- _SOBRE A TAREFA_
Continue o relato da viagem ao ambulatório de Dona Mariquinha, apresentado a seguir, a partir da última frase.

POR TERRAS AMAZÓNICAS II

II

Para que os maus pensamentos não se apoderassem de mim, até porque a mochila também já começava a pesar, repito, uma vez mais, para a pessoa com quem mais dialoguei até hoje, Poly, tranquilo, está tudo bem, já estás quase a chegar, e nisto, ouço uma mota ao longe. Quando se aproxima, faço sinal para parar, pergunto-lhe onde ficava o Ambulatório da D. Mariquinha ao que ele me respondeu que a clínica era da sua mãe e ficava mesmo ali à frente. Felizmente era mesmo ali à frente, comparado com o que já tinha andado.

Uma hora depois, numa conversa já à luz de velas, apercebo-me que a luz eléctrica ainda não tinha chegado àquela região, qualquer televisão, rádio, computador e mesmo o meu telemóvel, eram objectos obsoletos. Um sapo enorme como nem imaginava que houvesse, quis também dar-me as boas vindas, não gostei muito da visita, mas cedo acostumei-me a conviver com semelhantes criaturas. Mas, quem mais se divertiu com a minha presença, foram os pernilongos ( melgas ) que tantas vezes me deixaram crivado de picadas.

Dona Mariquinha, já na casa dos sessenta, havia sido professora até que um cancro na garganta a deixou quase à beira da morte, ou pelo menos, já desenganada pelos médicos que nem cirurgia aconselhavam, pois o risco era muito elevado e as probabilidades de sobreviver eram diminutas.

Vi uma mulher perfeitamente normal, sorridente e dócil, que depois de curar-se, (basicamente com aplicações de barro, banhos com plantas, chás, alimentação vegetariana, remédios caseiros e uma fé inabalável, no poder curativo da natureza e de Deus) se pôs a estudar Medicina Natural. Construiu esse Ambulatório e “deu vida” (como lhe haviam dado) a milhares de pessoas que maioritariamente desenganadas também pelos médicos, vinham de todo o Brasil para ali se curarem.

- _LINHAS FORNECIDAS_
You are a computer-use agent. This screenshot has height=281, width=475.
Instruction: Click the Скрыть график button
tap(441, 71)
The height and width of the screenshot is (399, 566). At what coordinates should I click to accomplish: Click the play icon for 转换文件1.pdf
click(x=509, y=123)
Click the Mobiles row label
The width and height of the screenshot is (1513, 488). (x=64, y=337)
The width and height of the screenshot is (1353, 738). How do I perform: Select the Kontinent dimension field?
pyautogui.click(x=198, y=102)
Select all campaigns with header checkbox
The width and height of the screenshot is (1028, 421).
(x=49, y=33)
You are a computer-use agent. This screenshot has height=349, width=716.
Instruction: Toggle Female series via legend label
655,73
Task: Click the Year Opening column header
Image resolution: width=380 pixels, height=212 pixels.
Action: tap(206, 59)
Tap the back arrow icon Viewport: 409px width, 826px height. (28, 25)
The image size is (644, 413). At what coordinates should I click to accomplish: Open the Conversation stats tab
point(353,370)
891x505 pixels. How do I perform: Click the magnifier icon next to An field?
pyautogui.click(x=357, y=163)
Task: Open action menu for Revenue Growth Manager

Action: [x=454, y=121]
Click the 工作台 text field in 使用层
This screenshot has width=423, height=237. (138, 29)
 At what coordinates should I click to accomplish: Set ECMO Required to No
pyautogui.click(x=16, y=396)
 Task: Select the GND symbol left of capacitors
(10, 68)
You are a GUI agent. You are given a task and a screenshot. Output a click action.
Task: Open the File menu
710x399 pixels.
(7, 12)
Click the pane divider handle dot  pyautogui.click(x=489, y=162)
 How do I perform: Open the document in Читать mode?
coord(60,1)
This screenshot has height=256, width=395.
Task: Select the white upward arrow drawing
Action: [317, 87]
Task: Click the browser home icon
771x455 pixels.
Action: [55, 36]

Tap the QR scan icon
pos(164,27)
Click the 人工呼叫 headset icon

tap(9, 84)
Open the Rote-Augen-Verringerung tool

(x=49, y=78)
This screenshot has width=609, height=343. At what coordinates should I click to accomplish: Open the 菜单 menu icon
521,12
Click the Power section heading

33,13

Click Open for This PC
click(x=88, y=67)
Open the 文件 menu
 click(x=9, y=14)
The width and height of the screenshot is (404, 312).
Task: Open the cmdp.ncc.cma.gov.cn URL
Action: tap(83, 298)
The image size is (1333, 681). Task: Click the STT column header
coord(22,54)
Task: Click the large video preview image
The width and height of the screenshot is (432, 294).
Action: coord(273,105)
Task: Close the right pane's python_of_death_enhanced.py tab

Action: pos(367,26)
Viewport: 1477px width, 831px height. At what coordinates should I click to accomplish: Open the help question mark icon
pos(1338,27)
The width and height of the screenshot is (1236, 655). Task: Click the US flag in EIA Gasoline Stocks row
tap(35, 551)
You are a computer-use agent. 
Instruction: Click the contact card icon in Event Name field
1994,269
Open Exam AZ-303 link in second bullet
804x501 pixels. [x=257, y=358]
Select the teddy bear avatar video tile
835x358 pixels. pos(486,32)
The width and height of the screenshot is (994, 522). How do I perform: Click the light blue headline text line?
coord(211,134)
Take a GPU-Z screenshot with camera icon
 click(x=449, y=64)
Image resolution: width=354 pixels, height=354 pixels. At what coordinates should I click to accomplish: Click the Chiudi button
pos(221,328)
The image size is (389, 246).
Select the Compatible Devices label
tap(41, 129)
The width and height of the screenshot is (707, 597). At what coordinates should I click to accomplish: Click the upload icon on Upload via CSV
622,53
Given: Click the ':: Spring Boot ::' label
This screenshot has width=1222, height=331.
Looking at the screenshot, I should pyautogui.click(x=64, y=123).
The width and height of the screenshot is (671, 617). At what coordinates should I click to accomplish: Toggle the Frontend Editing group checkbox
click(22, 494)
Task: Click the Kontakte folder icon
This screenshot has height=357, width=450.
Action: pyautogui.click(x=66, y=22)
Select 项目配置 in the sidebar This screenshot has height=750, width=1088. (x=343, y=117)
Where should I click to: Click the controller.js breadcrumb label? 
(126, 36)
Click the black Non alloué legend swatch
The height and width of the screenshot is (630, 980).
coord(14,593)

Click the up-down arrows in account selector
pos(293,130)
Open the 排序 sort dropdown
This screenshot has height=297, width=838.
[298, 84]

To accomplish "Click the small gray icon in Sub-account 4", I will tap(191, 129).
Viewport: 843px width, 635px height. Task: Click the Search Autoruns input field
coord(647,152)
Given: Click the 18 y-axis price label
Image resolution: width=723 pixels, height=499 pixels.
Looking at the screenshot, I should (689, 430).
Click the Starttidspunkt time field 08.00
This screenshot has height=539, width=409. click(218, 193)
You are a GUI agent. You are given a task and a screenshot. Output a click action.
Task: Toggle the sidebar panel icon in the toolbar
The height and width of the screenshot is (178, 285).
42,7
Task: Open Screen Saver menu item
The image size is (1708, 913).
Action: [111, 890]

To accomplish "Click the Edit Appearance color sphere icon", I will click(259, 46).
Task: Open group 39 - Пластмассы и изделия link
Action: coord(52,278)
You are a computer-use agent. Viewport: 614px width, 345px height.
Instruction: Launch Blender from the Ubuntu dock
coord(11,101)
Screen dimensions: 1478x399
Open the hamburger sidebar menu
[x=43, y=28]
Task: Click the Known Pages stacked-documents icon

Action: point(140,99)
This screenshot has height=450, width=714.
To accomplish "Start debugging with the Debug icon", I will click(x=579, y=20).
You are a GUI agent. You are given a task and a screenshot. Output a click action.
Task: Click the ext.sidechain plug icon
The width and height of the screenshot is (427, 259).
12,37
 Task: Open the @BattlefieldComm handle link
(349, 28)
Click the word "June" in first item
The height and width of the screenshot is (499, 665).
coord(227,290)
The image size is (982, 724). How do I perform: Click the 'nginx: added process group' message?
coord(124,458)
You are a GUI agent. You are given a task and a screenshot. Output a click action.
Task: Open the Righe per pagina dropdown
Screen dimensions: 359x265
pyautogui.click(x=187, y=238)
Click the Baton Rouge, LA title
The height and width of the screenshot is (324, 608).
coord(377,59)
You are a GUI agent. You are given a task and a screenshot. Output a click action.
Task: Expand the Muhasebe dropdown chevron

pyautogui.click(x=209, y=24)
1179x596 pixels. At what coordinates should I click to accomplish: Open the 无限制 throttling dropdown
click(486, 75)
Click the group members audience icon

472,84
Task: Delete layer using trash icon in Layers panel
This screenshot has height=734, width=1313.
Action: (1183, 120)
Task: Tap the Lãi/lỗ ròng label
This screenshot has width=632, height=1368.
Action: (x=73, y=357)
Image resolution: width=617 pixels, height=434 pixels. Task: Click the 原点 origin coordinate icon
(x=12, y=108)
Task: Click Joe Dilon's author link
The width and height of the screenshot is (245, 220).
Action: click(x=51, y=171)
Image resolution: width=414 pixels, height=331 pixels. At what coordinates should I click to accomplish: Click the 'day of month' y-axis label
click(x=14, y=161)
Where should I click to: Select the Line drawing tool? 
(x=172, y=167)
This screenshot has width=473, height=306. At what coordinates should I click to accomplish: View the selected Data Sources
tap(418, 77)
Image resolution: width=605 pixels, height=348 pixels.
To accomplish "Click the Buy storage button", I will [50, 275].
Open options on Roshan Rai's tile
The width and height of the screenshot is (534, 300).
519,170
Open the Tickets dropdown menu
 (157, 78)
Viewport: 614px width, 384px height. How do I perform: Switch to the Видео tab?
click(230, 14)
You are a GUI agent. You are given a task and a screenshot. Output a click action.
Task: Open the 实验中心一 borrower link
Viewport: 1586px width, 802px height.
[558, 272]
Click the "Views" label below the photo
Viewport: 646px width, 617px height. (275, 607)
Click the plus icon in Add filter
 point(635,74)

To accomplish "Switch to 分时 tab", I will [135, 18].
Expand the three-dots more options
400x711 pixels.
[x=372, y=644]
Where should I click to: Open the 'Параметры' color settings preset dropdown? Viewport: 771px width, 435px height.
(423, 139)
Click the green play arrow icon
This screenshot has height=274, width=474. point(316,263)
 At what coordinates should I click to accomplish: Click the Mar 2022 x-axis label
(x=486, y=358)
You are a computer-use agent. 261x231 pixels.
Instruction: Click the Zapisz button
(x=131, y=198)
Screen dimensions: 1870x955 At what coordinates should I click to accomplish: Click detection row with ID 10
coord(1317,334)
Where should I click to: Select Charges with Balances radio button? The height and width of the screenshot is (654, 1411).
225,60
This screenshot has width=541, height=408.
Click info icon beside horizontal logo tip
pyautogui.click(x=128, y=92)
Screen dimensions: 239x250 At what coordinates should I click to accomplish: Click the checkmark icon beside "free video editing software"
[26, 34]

- _RESULTADO DO EXERCÍCIO_
A fé em se curarem era tanta, que por si só, já constituía um importante factor de cura, sendo indiferente, o facto do Ambulatório, como toda a região envolvente, não ter ainda acesso a luz, água potável, saneamento básico, entre muitos outros indícios ou traços que caracterizam os aglomerados civilizacionais.

Apesar das condições precárias, tinha o calor e o contacto humano, que a maioria dos hospitais e clínicas do mundo não têm, como se fosse a família mais amiga, como se as pessoas estivessem a chegar à sua casa de campo, e ali estivesse o seu amor à espera, com um sorriso de orelha a orelha, onde o conforto do trato era mais importante que a ausência de todo o desenvolvimento tecnológico.

Tudo o que cura realmente estava ali, e era aquele carinho, aquela ternura, aquele tratar pelo nome e não pelo número ou doença, aquela palavra amiga que deixava a pessoa tranquila, descansada, crente que em breve estaria curada.

E era a terra, aquela terra vermelha, que pouco tinha de argilosa e muito de barrenta, uma terra viscosa, avermelhada, com um cheiro tão activo, tão agradável, tão brilhante, que por si só parecia curar, tal como já há dois mil anos ensinou o Mestre Jesus Cristo, pois toda a terra é curativa como Hipócrates também dizia.